▶ [ROWS]
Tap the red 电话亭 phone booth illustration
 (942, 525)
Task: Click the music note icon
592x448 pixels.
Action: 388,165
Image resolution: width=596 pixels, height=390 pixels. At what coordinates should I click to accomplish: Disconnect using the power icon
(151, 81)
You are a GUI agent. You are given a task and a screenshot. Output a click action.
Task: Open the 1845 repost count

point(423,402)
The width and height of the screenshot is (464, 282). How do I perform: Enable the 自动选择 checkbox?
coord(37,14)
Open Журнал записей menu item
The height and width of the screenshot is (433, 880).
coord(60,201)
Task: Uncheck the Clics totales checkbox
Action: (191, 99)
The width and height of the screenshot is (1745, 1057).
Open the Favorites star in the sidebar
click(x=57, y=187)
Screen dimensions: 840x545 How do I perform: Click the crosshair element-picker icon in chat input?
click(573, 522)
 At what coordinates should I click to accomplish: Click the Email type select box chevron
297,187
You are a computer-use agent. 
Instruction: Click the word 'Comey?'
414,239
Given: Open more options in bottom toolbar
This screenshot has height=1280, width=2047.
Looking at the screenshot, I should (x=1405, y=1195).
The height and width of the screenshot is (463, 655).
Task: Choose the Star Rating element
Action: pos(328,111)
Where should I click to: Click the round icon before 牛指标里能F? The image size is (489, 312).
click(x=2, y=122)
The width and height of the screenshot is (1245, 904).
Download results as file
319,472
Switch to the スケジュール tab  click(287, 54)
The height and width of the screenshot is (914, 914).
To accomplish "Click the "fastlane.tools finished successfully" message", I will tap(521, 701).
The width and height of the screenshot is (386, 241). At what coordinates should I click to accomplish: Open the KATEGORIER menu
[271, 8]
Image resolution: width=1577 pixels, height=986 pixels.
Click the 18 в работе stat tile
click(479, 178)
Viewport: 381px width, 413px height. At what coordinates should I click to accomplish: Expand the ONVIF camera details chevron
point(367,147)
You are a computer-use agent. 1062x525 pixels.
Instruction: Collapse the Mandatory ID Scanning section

▶ [GIVEN PROBLEM]
Print the listing exactly as it appears, from its start through the line containing "click(479, 178)", inclusive.

▶ [RESPONSE BELOW]
Tap the red 电话亭 phone booth illustration
 (942, 525)
Task: Click the music note icon
592x448 pixels.
Action: 388,165
Image resolution: width=596 pixels, height=390 pixels. At what coordinates should I click to accomplish: Disconnect using the power icon
(151, 81)
You are a GUI agent. You are given a task and a screenshot. Output a click action.
Task: Open the 1845 repost count

point(423,402)
The width and height of the screenshot is (464, 282). How do I perform: Enable the 自动选择 checkbox?
coord(37,14)
Open Журнал записей menu item
The height and width of the screenshot is (433, 880).
coord(60,201)
Task: Uncheck the Clics totales checkbox
Action: (191, 99)
The width and height of the screenshot is (1745, 1057).
Open the Favorites star in the sidebar
click(x=57, y=187)
Screen dimensions: 840x545 How do I perform: Click the crosshair element-picker icon in chat input?
click(573, 522)
 At what coordinates should I click to accomplish: Click the Email type select box chevron
297,187
You are a computer-use agent. 
Instruction: Click the word 'Comey?'
414,239
Given: Open more options in bottom toolbar
This screenshot has height=1280, width=2047.
Looking at the screenshot, I should (x=1405, y=1195).
The height and width of the screenshot is (463, 655).
Task: Choose the Star Rating element
Action: pos(328,111)
Where should I click to: Click the round icon before 牛指标里能F? The image size is (489, 312).
click(x=2, y=122)
The width and height of the screenshot is (1245, 904).
Download results as file
319,472
Switch to the スケジュール tab  click(287, 54)
The height and width of the screenshot is (914, 914).
To accomplish "Click the "fastlane.tools finished successfully" message", I will tap(521, 701).
The width and height of the screenshot is (386, 241). At what coordinates should I click to accomplish: Open the KATEGORIER menu
[271, 8]
Image resolution: width=1577 pixels, height=986 pixels.
Click the 18 в работе stat tile
click(479, 178)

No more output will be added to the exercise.